2004-03-10 / Editorials

Mugged By City Hall

By Ronald Fraser

When tax hungry public officials team up with land hungry private developers, as is the case in the Queens Iron Triangle, innocent auto salvage business owners standing in the way are likely to get mugged city hall style. First, the city declares these viable businesses outcasts. Then their land can be forcibly purchased at a price the government deems "fair" and passed to a developer whose plans for the property will boost tax revenues.

The owner of Sambucci Brothers Auto Salvage, in business in the Triangle since 1951, recently told the New York Times, "You got thousands of people here making a living and landowners who have paid their taxes for decades, and we hear that we’re going to have our land seized. I can’t relocate this business. Where am I going to go?"

Instead of junkyards, the city wants a convention center, office buildings or a new stadium for the Jets or the Mets.

City Hall’s power to force owners from their land was originally restricted by the United States Constitution to public uses, such as building a public road or school. But private land developers, working hand in hand with City Hall, have found ways around these safeguards.

Amendment V to the Constitution reads, "No person shall…be deprived of life, liberty, or property, without due process of law; nor shall private property be taken for public use without just compensation." All 50 state Constitutions have similar restrictions.

Land owners once trusted local governments to respect the Constitution.
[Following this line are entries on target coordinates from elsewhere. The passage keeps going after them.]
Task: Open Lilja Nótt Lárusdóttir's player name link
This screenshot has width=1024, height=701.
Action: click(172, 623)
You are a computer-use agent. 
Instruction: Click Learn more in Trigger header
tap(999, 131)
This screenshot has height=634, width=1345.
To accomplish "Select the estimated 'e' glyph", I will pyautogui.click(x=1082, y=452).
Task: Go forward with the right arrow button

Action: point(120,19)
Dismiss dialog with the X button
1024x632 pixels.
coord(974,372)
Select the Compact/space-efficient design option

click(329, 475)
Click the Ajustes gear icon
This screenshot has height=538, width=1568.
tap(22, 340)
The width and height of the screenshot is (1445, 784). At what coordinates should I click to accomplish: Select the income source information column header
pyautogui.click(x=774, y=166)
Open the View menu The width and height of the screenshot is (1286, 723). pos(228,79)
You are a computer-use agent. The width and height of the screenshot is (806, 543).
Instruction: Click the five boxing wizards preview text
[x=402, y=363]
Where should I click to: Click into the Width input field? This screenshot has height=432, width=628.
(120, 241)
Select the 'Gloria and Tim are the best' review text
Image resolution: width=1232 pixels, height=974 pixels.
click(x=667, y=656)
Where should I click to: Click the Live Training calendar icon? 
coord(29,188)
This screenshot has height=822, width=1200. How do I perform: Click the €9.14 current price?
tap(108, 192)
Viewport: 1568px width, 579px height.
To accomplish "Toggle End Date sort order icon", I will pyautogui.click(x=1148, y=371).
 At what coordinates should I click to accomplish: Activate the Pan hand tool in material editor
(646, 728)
But then the U.S. Supreme Court tipped the playing field in favor of land developers. During the 1950s urban renewal fever was sweeping the nation. Thousands of towns across the nation got the urge—with urban development grants from Uncle Sam—to tear down older sections of town and encourage land developers to rebuild on the confiscated land.

Property owners in these targeted areas, however, often refused to sell. And since urban renewal did not fall under the traditional eminent domain definition of "public use," a few stubborn owners could stop a town’s urban renewal mania in its tracks.

Then, in 1954, by changing the longstanding requirement for public use to one of "public purpose," the Supreme Court in effect rewrote this part of the Constitution. To exercise eminent domain powers, local governments no longer had to show the land would be used for a bona fide public use. Governments could take private property by simply declaring that the plans for the property serves a public purpose. It no longer mattered that the land the government forcefully takes from private citizens ends up in the hands of private land developers.

According to a report by Dana Berliner titled Public Power, Private Gain and published by the Castle Coalition, a project of the Washington-based Institute for Justice, "State and local governments took this [court action] as a green light. First they condemned slums, then blighted areas, then not very blighted areas, and now, perfectly fine areas…that happen to appeal to local bureaucrats who are hungry for dollars."

The report lists hundreds of eminent domain abuse cases between 1998 and 2002 in all 50 states and goes on to say, "New York is perhaps the worst state in the country for eminent domain abuse…It has condemned small businesses for the New York Stock Exchange, the New York Times, Costco and Stop & Shop…This enthusiasm for eminent domain is encouraged by the courts, which rubber stamp every condemnation… ."

The good news, according to the coalition, is that threatened land owners are able, if they act in time, to fend off abusive government. At its Web site www.CastleCoalition.org, land owners will find a lot of practical advice. For example, the "Eminent Domain Abuse Survival Guide" lists early warning signs that a land owner is being targeted and what steps should be taken to defend one’s property.

The Founding Fathers believed the duty of government was to protect the rights of property owners, not prey on them. Officials in New York should respect the original intent of the U.S. Constitution, and stop using their eminent domain powers as a corporate welfare subsidy for politically favored businesses.